Reading text:
'''

Maternal mortality will increase because abortion is far safer than childbirth. Data from the Centers for Disease Control and Prevention show that the risk of dying from childbirth is 50 to 130 times greater than dying from an abortion. Demographers estimate that maternal mortality will increase by 21% under a ban — but, echoing existing disparities, 13% among White and 33% among Black birthing people.5 These estimates don’t account for additional likely increases in mortality from unsafe abortion. Undoing the systemic inequities and racism that lead to such disparities will become even more urgent than it already is.

The perinatal mental health needs of pregnant patients who are continuing undesired pregnancies, including those resulting from sexual assault, will undoubtedly intensify as well, further stressing an overtaxed mental health care system.

'''

Source material:
'''

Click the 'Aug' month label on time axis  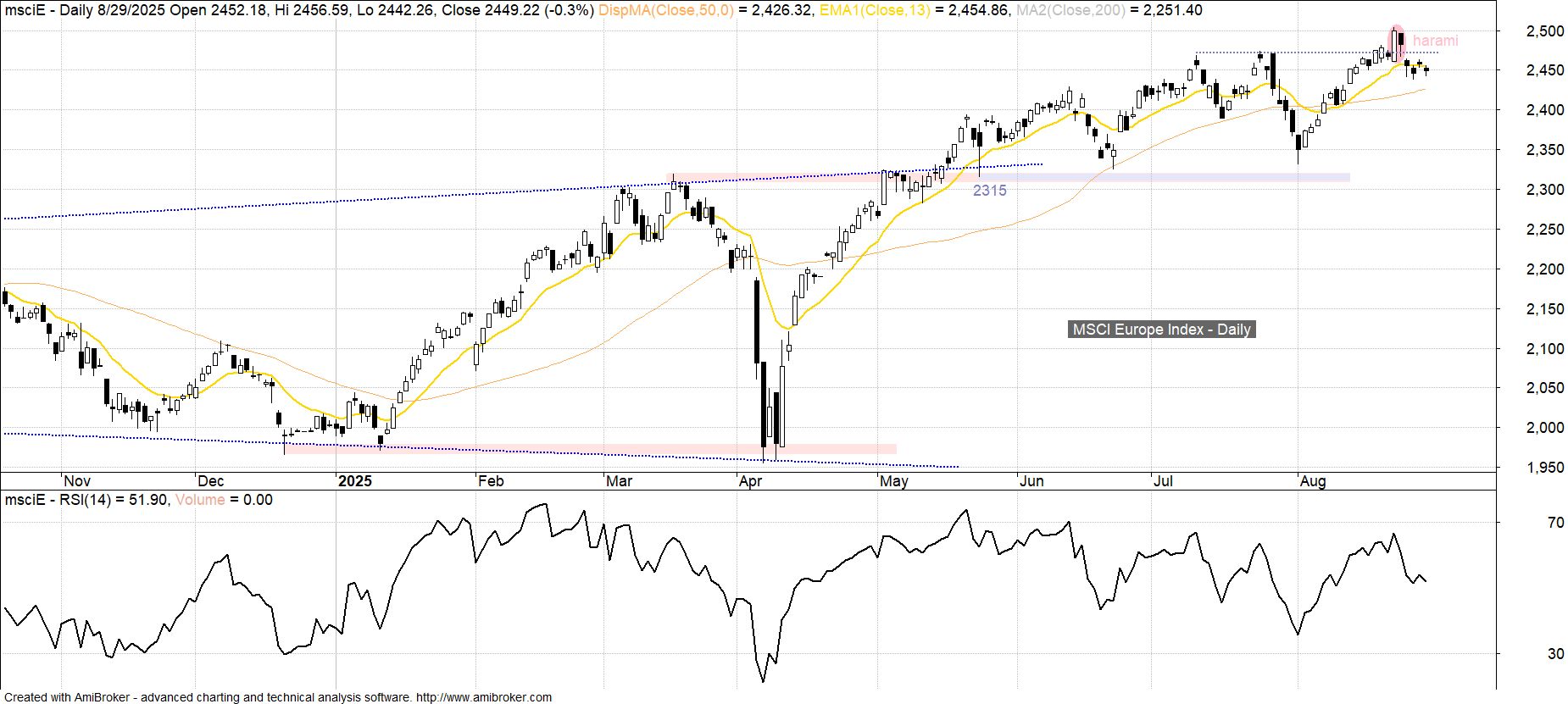point(1312,481)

'''

Task to carry out: Please carry on with the passage above on abortion bans and maternal health, starting after its last sentence.

Expected answer:
The implications of an abortion ban extend to additional dimensions of reproductive health care. Absent clear policies permitting it, doctors may hesitate to treat patients with ectopic pregnancy, inevitable miscarriage, or previability rupture of membranes when fetal cardiac activity remains. Hospital pharmacies, doctors, midwives, and advanced practice clinicians will need to consider whether they’ll continue to stock and offer the best evidence-based medication treatment for spontaneous abortion — mifepristone and misoprostol, the same medications used in abortion care — whose use could bring accusations of criminal activity. Infertility care practices may need to halt provision of selective reduction for multifetal pregnancies resulting from superovulation or in vitro fertilization (IVF); without multifetal reduction, loss of the entire pregnancy, premature delivery with concomitant risks of neonatal complications or death, and clinically significant maternal complications are likely. Some IVF practitioners may decline to provide treatment altogether, given the potential for embryo loss in IVF. And health care providers everywhere will need to ensure all forms of contraception are readily available, without barriers to access.

The overturn of Roe will also affect medical education. Abortion training opportunities are required for accreditation of obstetrics and gynecology residency and complex family planning training programs, and they are an integral part of some nursing, midwifery, advance practice clinician, family medicine, maternal–fetal medicine, and gynecologic oncology training. Programs will need to consider out-of-state training, with its accompanying licensure and logistic issues. Patients will feel the downstream effects if abortion training halts: if trainees can’t learn “non-lifesaving” abortion care, within a generation there may be no one left to perform “lifesaving” abortions. Routine care such as miscarriage management will also be affected; one of the best predictors of a physician’s providing the full range of miscarriage-management options is having had abortion care training as a resident.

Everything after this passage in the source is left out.